What you have to do: After finding "Task: Click the OWNER" in a line below, print that line and the rest of the lines exactly, leaving out all pictures.

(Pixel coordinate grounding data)
|---|
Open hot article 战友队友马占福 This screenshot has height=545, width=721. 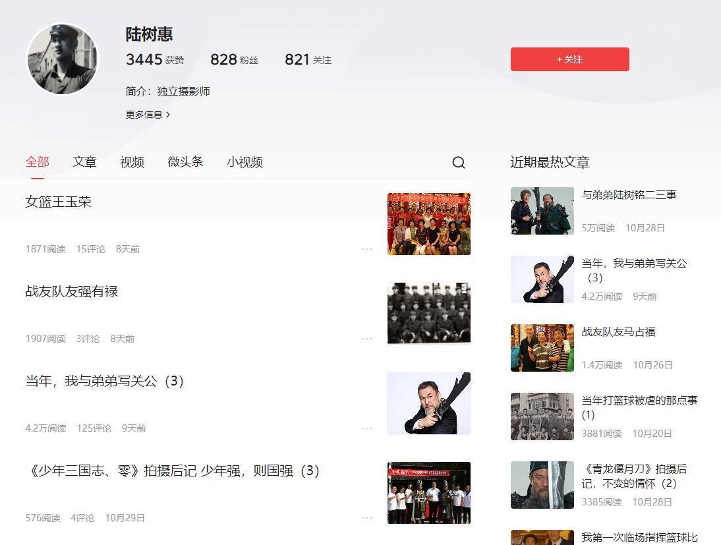(x=618, y=332)
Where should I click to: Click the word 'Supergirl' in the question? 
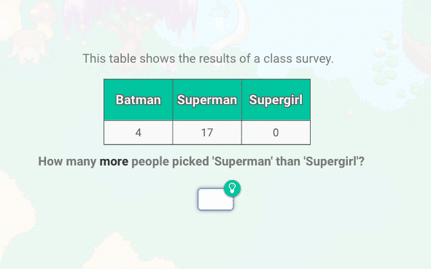click(x=331, y=161)
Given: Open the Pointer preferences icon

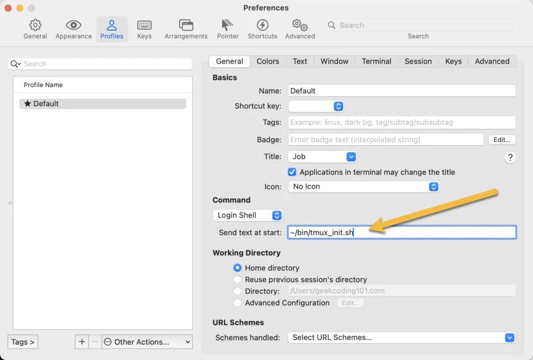Looking at the screenshot, I should click(x=227, y=25).
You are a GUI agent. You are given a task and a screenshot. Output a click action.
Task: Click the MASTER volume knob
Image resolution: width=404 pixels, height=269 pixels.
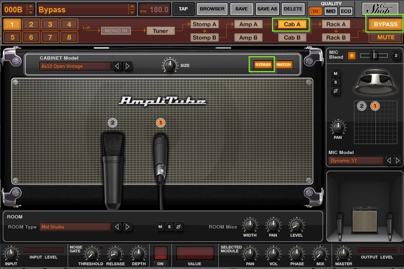[343, 253]
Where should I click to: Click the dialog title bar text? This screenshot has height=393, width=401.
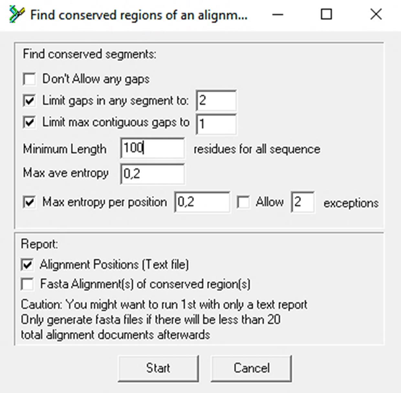(139, 15)
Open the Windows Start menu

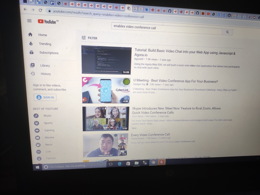click(37, 167)

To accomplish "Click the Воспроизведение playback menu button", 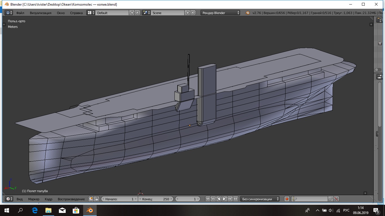I will coord(71,199).
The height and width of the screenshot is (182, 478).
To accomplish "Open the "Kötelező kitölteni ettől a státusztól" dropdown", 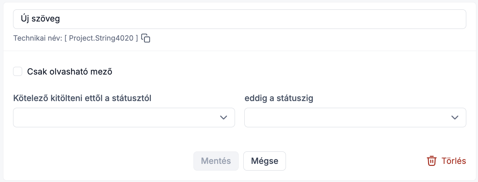I will click(124, 118).
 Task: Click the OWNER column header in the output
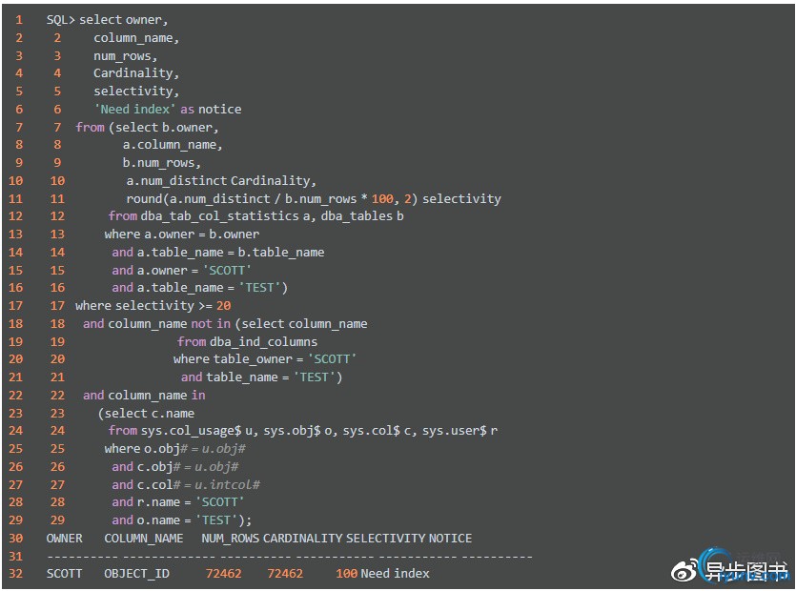click(65, 539)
|---|
Your response:
 Task: Click the OWNER column header in the output
click(65, 539)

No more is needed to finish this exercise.